• ABOUT THIS TASK:
Each line from the one bearing "Viewport: 728px width, 715px height." through the last line of the entries below should be returned exactly, with pictures left out.

[Records from a collection]

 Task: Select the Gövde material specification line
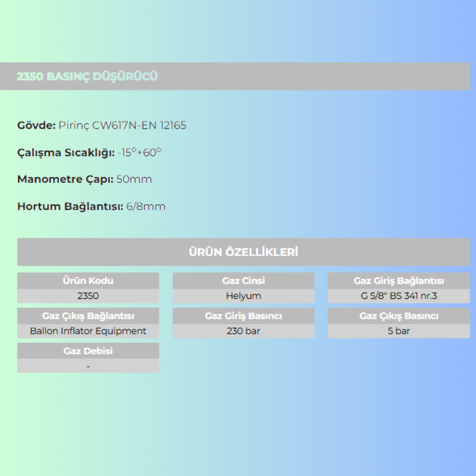coord(101,126)
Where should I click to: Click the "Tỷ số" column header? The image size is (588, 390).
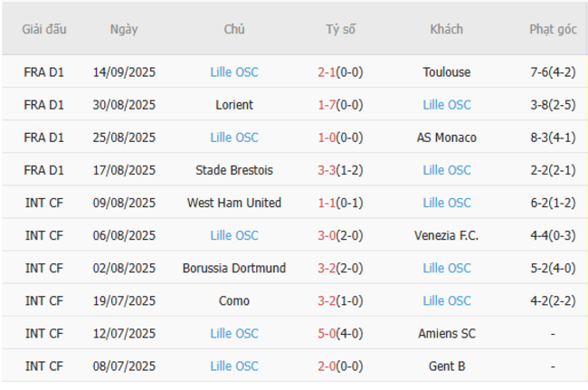point(341,29)

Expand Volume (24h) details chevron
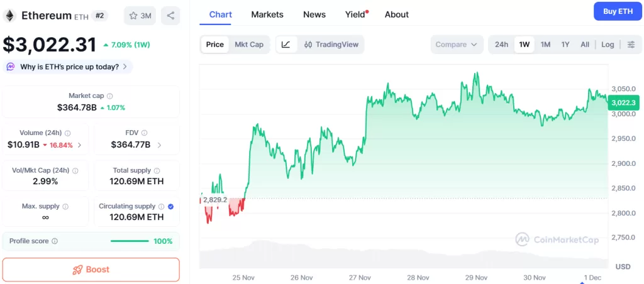click(79, 145)
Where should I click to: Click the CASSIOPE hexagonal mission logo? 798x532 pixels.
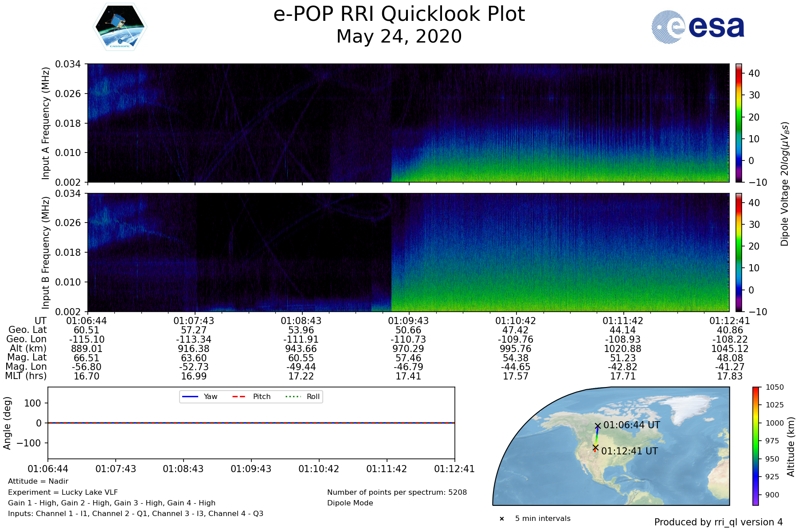(120, 27)
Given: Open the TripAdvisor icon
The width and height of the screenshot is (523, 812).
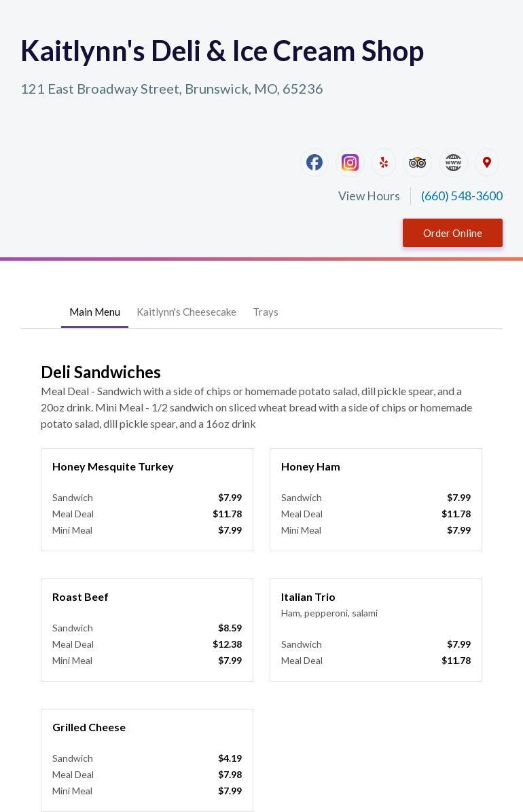Looking at the screenshot, I should [x=418, y=162].
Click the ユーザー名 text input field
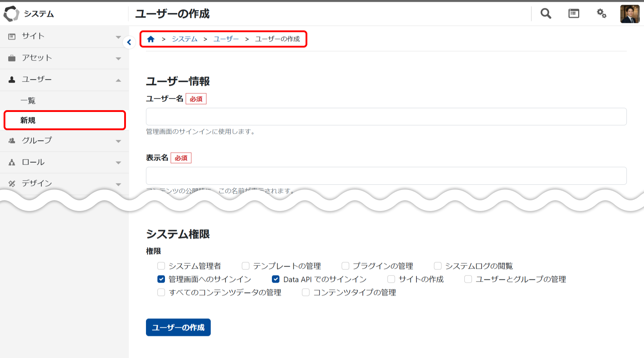644x358 pixels. coord(386,117)
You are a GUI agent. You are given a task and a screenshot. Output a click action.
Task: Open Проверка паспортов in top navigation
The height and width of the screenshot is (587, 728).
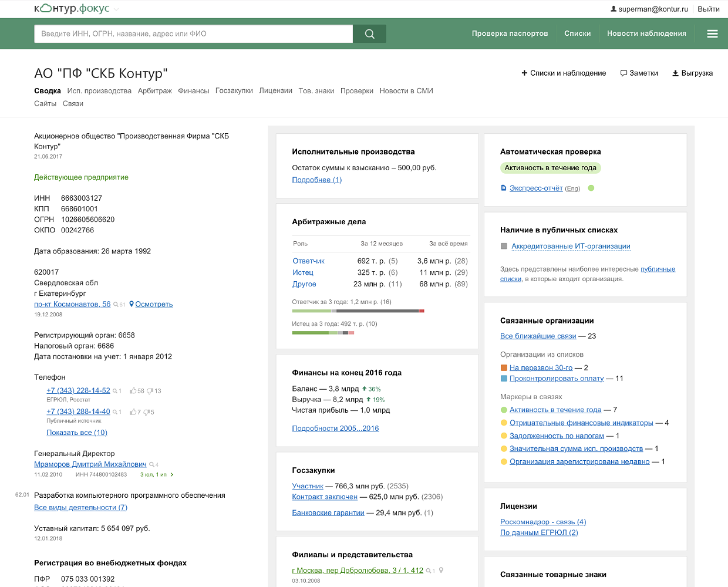pos(510,33)
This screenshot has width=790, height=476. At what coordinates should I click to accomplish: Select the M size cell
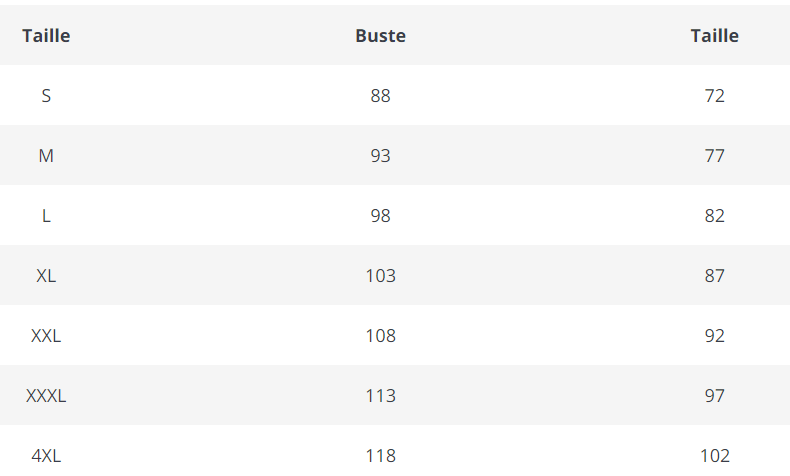(x=46, y=156)
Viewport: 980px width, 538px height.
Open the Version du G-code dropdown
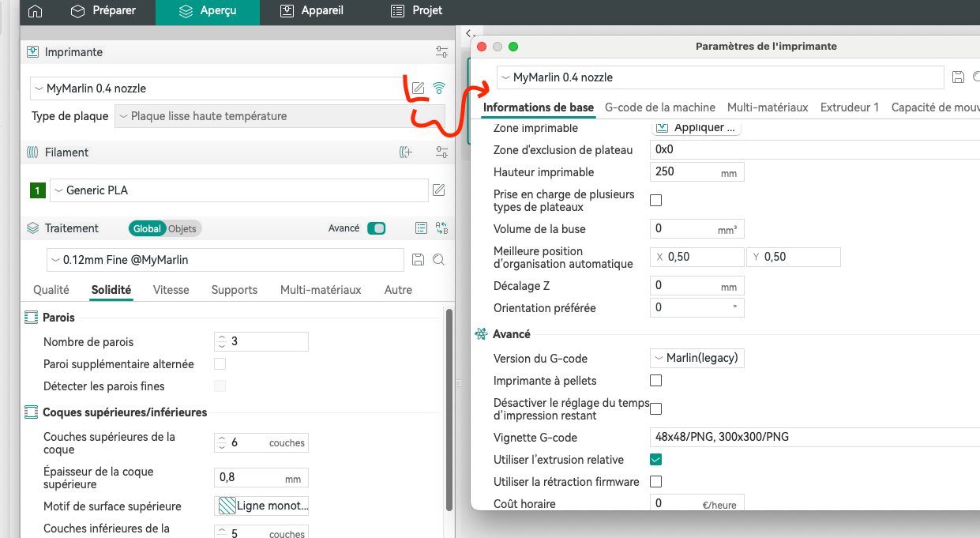pos(697,358)
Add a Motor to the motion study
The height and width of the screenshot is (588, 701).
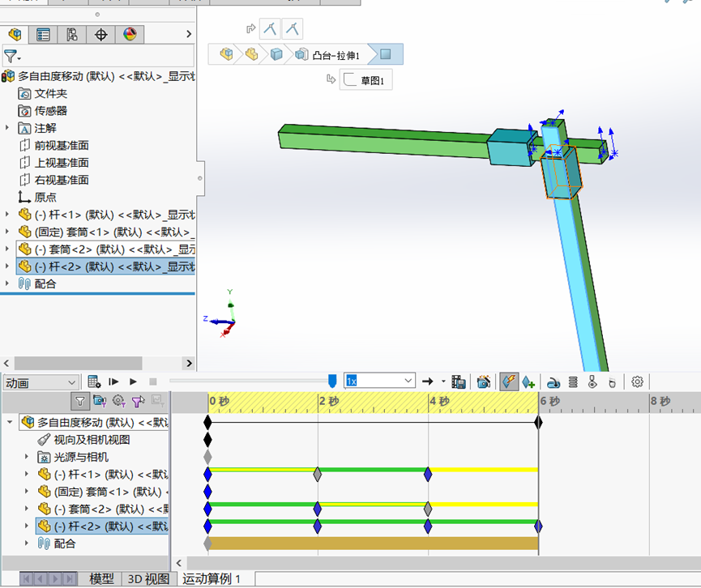pos(554,381)
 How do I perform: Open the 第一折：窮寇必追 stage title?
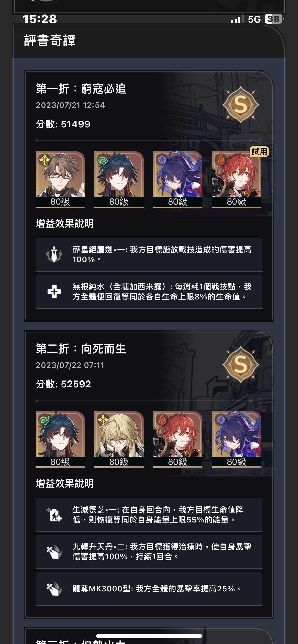pyautogui.click(x=81, y=89)
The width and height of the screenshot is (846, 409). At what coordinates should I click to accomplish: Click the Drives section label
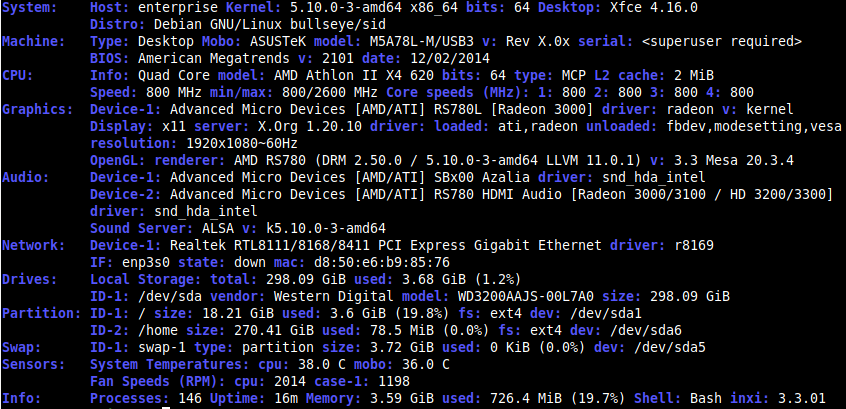[30, 280]
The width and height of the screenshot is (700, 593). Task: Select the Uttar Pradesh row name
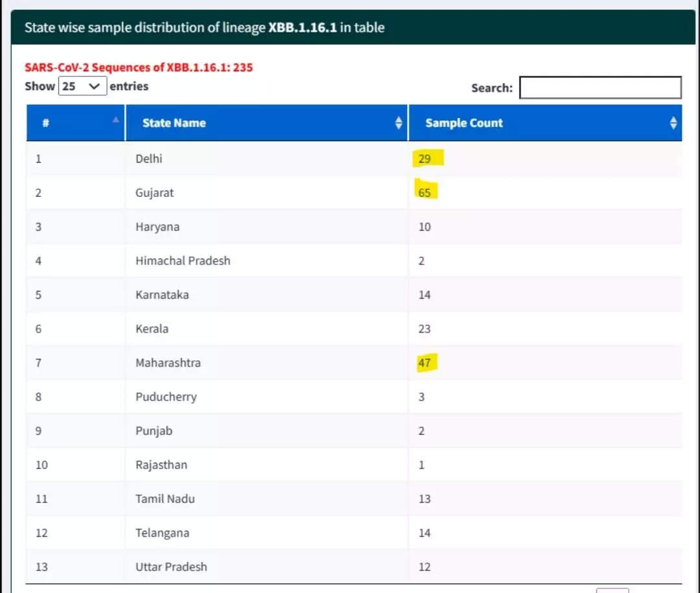[x=171, y=566]
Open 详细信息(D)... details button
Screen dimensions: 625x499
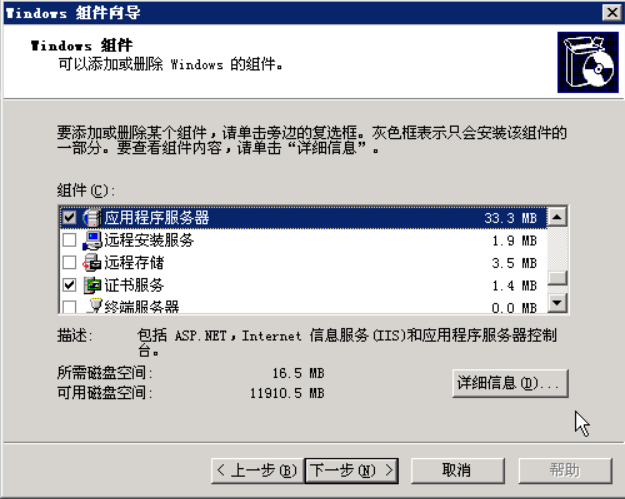pos(510,383)
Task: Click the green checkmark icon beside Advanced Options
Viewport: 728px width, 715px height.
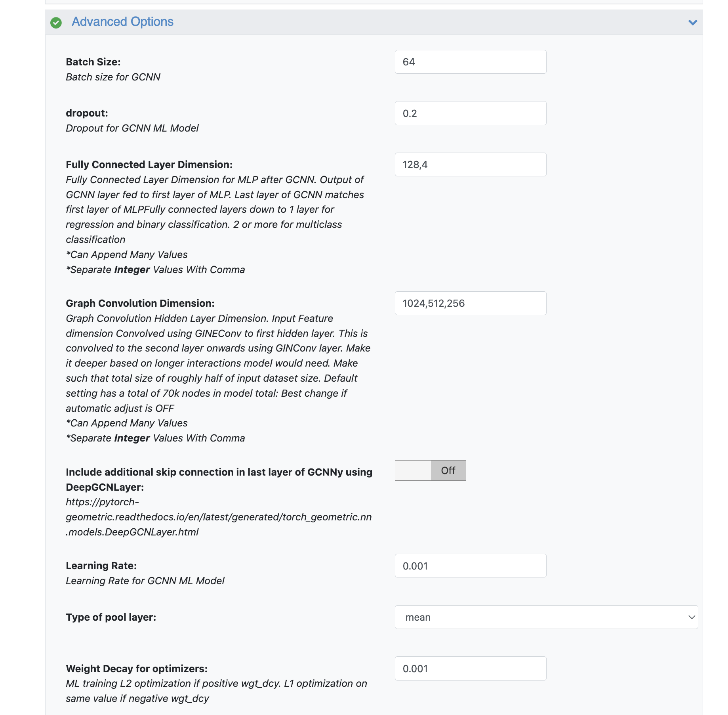Action: pyautogui.click(x=56, y=23)
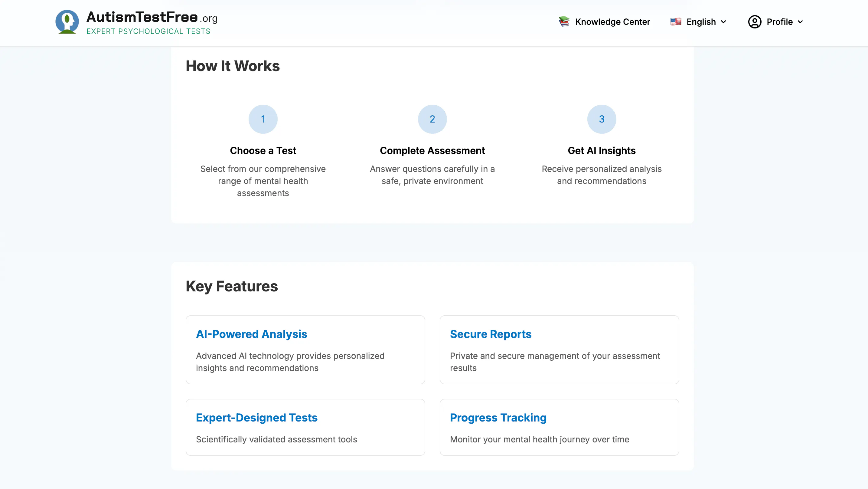Click the books icon beside Knowledge Center
The image size is (868, 489).
pyautogui.click(x=564, y=22)
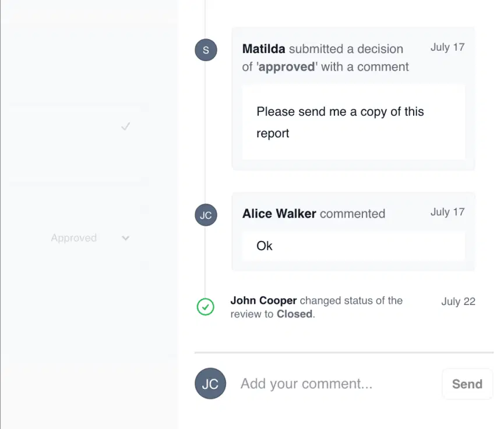Expand the Approved dropdown chevron

[125, 238]
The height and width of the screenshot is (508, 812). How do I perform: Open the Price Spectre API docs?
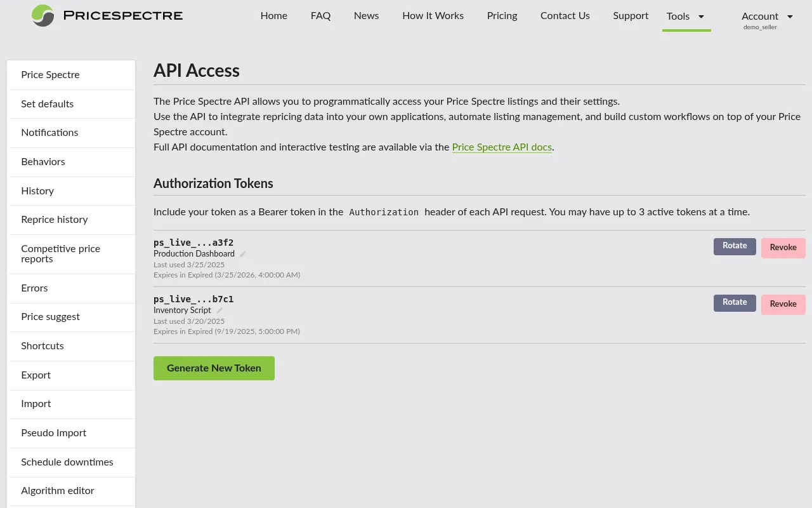pos(502,147)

• THE ANSWER:
Viewport: 728px width, 715px height.
Action: pyautogui.click(x=56, y=23)
Click the books icon beside Knowledge Center
The image size is (868, 489).
pyautogui.click(x=564, y=22)
Expand the Approved dropdown chevron

[125, 238]
The height and width of the screenshot is (508, 812). How do I perform: Open the Price Spectre API docs?
pos(502,147)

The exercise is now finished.